It's ironic that one of the most famous right wing assertions of white cultural supremacism was Saul Bellow's "Where is the Tolstoy of the Zulus?"

I'm reading Anna Karenina now, and it's all about how bogus an assertion like this would be. Tolstoy is focused in many sections on demonstrating that brilliant ideas and creativity not only can come from anywhere, but do, and that it is our assumptions about gender and class, in particular, that determine which kinds of brilliant ideas get documented and celebrated.

So while the gravity-related experiments of Galileo were astonishingly brilliant and able to spread widely, we in this Western-dominated world just have no idea how many other people, on different continents and at different times, conduced their own experiments on gravity, in ways both similar and different to Galileo.

But even more importantly, we know nothing of nearly all of the other great works produced outside the West, because our systems of recognizing, spreading and reproducing great work themselves were built in the course of building Western power. Most statues in Europe and the United States glorify someone famous, in part, for killing people; few recognize brilliant teachers, transcendent builders of community, gifted doctors and healers, heroic midwives, phenomenal matchmakers or astonishingly productive experimenters with wild herbs. And we certainly don't know more than a tiny sliver of history's most brilliant epic poems, folktales, speeches, songs, sermons, and stories.

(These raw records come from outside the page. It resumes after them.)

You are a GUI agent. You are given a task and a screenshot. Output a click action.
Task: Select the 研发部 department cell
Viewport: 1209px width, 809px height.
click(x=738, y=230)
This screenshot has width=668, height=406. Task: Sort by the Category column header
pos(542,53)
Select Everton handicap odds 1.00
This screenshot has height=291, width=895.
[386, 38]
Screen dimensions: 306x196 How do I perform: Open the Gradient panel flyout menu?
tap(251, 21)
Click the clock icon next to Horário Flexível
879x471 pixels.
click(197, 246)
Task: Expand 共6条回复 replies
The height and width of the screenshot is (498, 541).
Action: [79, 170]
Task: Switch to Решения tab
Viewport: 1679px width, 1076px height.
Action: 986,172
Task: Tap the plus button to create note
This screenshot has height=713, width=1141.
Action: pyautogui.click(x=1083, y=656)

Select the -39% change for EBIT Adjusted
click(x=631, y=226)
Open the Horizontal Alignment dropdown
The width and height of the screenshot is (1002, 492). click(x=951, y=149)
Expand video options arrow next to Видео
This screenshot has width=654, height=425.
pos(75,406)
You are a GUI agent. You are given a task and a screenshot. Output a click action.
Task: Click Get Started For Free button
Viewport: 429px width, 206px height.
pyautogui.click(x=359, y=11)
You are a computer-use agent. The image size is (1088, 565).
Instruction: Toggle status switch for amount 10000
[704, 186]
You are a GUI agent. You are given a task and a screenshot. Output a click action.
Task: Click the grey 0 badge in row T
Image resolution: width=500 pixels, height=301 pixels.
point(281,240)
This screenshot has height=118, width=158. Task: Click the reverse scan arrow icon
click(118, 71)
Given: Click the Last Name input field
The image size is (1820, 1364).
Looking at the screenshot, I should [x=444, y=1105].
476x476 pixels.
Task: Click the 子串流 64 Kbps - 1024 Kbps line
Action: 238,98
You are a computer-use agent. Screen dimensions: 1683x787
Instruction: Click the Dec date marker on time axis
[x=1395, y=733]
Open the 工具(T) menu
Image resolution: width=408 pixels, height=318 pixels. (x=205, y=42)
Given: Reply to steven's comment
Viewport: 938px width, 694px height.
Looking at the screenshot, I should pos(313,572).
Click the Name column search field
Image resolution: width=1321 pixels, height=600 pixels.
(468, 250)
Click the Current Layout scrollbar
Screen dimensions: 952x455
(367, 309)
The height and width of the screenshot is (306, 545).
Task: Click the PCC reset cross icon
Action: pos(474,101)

That is not to say -- not to say at all -- that the impact of those great creators isn't with us. It is with us, crucially, essentially. All of those things have been necessary to build the modern world, to create its health and spectrum of culture and depth of experience and breadth of imagination.

I'm deeply indebted to Ta-Nehisi Coates and Barbara Fields for helping me begin to break down my own programming around race. Coates wrote about the Bellow quote in Between the World and Me, excerpted in his post, "Tolstoy Is the Tolstoy of the Zulus".

Coates writes:

And now I looked back on my need for a trophy case, on the desire to live by the standards of Saul Bellow, and I felt that this need was not an escape but fear again—fear that “they,” the alleged authors and heirs of the universe, were right.

And this fear ran so deep that we accepted their standards of civilization and humanity.

They made us into a race. We made ourselves into a people. But not all of us.

It must have been around that time that I discovered an essay by Ralph Wiley in which he responded to Bellow’s quip. “Tolstoy is the Tolstoy of the Zulus,” wrote Wiley. “Unless you find a profit in fencing off universal properties of mankind into exclusive tribal ownership.”

And there it was. I had accepted Bellow’s premise. In fact, Bellow was no closer to Tolstoy than I was to [17th century queen] Nzinga.

And if I were closer it would be because I chose to be, not because of destiny written in DNA. My great error was not that I had accepted someone else’s dream but that I had accepted the fact of dreams, the need for escape, and the invention of racecraft.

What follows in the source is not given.